# What the task requires
In the data below, find the line that contains "[Connexion] (412, 48)" and the line that contains "[Copy] (986, 189)". Copy both, plus every line between them, exactly.

(Collected data entries)

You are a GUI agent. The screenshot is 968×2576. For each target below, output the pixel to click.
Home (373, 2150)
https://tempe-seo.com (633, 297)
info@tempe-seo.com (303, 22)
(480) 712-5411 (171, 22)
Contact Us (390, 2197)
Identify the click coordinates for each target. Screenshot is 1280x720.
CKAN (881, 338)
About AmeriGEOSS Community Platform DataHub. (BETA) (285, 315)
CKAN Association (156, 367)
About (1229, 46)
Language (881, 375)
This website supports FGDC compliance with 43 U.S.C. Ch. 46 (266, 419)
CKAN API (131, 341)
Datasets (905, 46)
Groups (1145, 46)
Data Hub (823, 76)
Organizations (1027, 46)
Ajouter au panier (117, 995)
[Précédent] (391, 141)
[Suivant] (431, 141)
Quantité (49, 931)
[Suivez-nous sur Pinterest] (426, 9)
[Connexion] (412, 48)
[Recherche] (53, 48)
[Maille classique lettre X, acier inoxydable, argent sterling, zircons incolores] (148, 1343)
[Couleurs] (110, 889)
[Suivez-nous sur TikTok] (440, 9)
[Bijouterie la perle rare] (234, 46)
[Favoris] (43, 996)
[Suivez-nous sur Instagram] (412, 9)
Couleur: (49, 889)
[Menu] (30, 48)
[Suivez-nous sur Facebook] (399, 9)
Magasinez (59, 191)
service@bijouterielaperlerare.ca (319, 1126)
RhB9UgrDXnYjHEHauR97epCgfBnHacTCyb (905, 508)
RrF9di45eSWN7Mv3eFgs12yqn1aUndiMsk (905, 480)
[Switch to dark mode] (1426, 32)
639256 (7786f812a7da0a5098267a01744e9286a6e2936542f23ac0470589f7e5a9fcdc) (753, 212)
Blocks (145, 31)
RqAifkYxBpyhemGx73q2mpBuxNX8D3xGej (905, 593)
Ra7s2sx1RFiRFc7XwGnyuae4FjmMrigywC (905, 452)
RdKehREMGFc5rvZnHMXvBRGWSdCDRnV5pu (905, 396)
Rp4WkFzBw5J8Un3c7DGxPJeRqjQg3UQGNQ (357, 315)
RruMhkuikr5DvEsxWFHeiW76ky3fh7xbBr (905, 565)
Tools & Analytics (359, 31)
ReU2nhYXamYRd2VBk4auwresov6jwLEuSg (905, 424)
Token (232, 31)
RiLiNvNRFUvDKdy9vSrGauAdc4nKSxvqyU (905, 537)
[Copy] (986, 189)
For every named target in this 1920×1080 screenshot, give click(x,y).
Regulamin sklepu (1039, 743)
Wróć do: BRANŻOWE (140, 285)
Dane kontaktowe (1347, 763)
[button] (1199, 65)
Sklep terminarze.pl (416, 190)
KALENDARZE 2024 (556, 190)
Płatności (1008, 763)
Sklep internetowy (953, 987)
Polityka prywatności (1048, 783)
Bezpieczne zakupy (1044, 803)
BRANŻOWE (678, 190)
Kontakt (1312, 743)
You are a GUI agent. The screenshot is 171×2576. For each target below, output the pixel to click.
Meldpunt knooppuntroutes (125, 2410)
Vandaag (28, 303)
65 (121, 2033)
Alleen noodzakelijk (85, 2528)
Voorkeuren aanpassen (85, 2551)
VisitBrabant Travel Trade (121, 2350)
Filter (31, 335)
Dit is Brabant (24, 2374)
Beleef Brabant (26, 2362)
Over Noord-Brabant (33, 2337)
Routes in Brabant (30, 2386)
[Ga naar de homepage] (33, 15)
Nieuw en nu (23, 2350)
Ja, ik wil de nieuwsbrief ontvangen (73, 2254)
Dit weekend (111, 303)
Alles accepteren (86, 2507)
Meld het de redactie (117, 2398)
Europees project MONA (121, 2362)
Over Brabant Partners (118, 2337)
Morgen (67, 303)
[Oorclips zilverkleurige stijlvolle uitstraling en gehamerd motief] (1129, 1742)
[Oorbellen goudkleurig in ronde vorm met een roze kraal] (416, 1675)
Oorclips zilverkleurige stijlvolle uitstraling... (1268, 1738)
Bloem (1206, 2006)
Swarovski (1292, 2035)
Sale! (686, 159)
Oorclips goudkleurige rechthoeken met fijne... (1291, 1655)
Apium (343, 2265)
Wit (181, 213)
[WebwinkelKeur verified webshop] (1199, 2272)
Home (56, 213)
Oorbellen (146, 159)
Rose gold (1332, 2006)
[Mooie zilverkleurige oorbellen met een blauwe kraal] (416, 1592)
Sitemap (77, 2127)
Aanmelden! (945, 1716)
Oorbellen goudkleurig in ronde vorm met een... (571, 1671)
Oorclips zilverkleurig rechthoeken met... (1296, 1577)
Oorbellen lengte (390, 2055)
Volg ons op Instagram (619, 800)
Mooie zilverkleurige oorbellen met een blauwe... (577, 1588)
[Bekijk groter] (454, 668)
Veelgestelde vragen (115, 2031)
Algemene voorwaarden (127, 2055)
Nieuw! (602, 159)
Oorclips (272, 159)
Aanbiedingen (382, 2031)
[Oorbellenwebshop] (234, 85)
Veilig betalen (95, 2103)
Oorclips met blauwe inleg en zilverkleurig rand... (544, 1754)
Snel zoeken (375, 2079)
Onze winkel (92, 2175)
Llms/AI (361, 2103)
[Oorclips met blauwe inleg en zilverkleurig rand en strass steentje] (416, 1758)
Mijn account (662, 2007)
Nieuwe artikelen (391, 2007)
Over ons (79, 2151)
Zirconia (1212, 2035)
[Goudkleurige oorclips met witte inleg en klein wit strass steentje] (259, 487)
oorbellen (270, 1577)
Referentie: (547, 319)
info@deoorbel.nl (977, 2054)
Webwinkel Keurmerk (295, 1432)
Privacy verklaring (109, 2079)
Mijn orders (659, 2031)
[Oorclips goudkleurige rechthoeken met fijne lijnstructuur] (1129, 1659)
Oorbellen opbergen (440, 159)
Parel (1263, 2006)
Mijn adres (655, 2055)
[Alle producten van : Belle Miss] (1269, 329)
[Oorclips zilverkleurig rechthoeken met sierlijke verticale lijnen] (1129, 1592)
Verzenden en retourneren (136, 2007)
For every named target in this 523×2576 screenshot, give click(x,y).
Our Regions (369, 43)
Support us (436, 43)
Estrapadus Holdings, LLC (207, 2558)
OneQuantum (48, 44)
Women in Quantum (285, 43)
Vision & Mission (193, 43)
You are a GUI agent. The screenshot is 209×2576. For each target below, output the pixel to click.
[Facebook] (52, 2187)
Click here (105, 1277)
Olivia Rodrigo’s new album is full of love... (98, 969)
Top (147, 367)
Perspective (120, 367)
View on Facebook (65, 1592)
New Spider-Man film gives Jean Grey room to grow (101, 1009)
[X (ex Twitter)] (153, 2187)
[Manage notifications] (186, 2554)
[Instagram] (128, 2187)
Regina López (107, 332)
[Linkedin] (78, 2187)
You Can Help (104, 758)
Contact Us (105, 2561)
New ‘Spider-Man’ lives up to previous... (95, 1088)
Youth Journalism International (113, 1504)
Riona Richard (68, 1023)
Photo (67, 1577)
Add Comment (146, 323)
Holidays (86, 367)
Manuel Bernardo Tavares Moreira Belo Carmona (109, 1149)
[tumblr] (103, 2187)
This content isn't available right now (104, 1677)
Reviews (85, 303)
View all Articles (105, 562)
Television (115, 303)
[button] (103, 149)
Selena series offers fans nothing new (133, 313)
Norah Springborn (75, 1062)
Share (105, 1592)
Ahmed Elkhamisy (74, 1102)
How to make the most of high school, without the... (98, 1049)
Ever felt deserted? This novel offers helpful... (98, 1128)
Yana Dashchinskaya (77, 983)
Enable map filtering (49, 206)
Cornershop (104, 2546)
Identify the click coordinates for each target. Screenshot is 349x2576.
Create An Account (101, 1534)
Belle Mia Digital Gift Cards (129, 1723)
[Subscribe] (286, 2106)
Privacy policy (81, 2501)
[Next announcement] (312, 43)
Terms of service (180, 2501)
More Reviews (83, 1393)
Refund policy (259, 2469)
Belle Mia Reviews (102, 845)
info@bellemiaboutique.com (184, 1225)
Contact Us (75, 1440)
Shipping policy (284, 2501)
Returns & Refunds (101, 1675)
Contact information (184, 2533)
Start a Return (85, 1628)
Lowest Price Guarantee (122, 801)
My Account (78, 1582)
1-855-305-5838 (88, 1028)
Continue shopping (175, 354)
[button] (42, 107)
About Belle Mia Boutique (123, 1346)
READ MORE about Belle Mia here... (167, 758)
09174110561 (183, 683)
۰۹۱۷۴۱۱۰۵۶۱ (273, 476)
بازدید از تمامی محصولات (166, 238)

# Solution for this task
[Connexion] (412, 48)
[Recherche] (53, 48)
[Maille classique lettre X, acier inoxydable, argent sterling, zircons incolores] (148, 1343)
[Couleurs] (110, 889)
[Suivez-nous sur TikTok] (440, 9)
[Bijouterie la perle rare] (234, 46)
[Favoris] (43, 996)
[Suivez-nous sur Instagram] (412, 9)
Couleur: (49, 889)
[Menu] (30, 48)
[Suivez-nous sur Facebook] (399, 9)
Magasinez (59, 191)
service@bijouterielaperlerare.ca (319, 1126)
RhB9UgrDXnYjHEHauR97epCgfBnHacTCyb (905, 508)
RrF9di45eSWN7Mv3eFgs12yqn1aUndiMsk (905, 480)
[Switch to dark mode] (1426, 32)
639256 (7786f812a7da0a5098267a01744e9286a6e2936542f23ac0470589f7e5a9fcdc) (753, 212)
Blocks (145, 31)
RqAifkYxBpyhemGx73q2mpBuxNX8D3xGej (905, 593)
Ra7s2sx1RFiRFc7XwGnyuae4FjmMrigywC (905, 452)
RdKehREMGFc5rvZnHMXvBRGWSdCDRnV5pu (905, 396)
Rp4WkFzBw5J8Un3c7DGxPJeRqjQg3UQGNQ (357, 315)
RruMhkuikr5DvEsxWFHeiW76ky3fh7xbBr (905, 565)
Tools & Analytics (359, 31)
ReU2nhYXamYRd2VBk4auwresov6jwLEuSg (905, 424)
Token (232, 31)
RiLiNvNRFUvDKdy9vSrGauAdc4nKSxvqyU (905, 537)
[Copy] (986, 189)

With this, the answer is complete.